> [Problem to solve] Exactly the lines from the one holding "The height and" through the end of the material below must be printed, nothing more, and the pictures must be dropped.

> [Provided records]
══════════════════════════════

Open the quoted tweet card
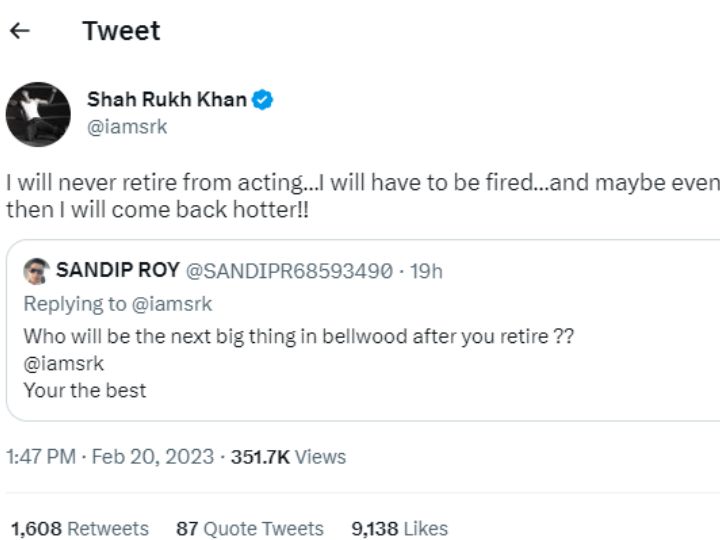 pyautogui.click(x=363, y=330)
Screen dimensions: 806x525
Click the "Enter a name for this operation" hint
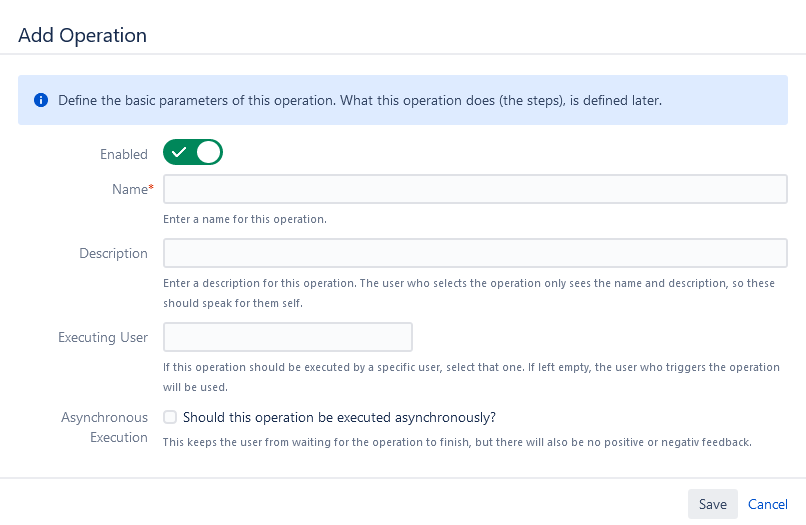[x=245, y=219]
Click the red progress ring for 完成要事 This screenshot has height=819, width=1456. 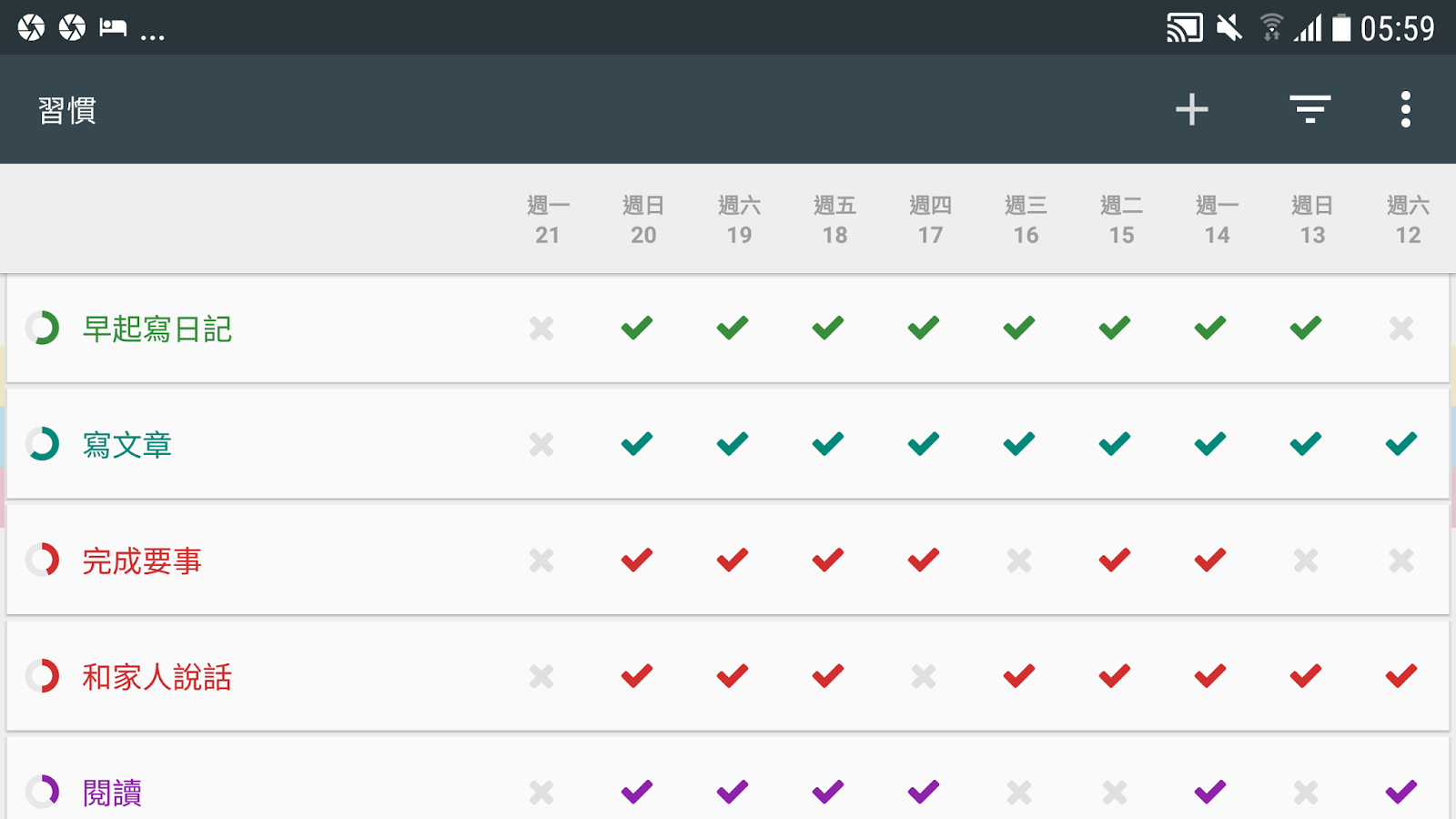coord(43,560)
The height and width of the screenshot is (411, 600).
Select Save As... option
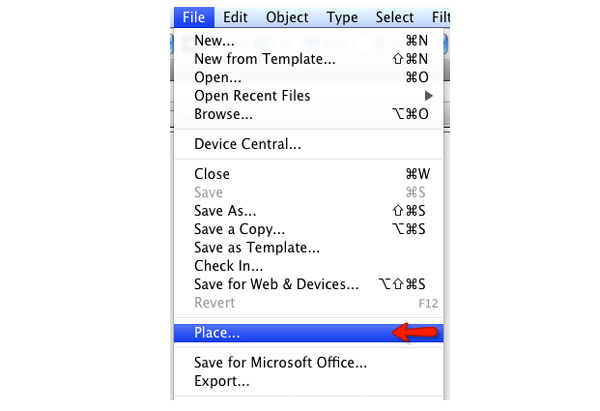pyautogui.click(x=225, y=211)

══════════════════════════════

> [Problem solution]
The height and width of the screenshot is (411, 600).
Select Save As... option
pyautogui.click(x=225, y=211)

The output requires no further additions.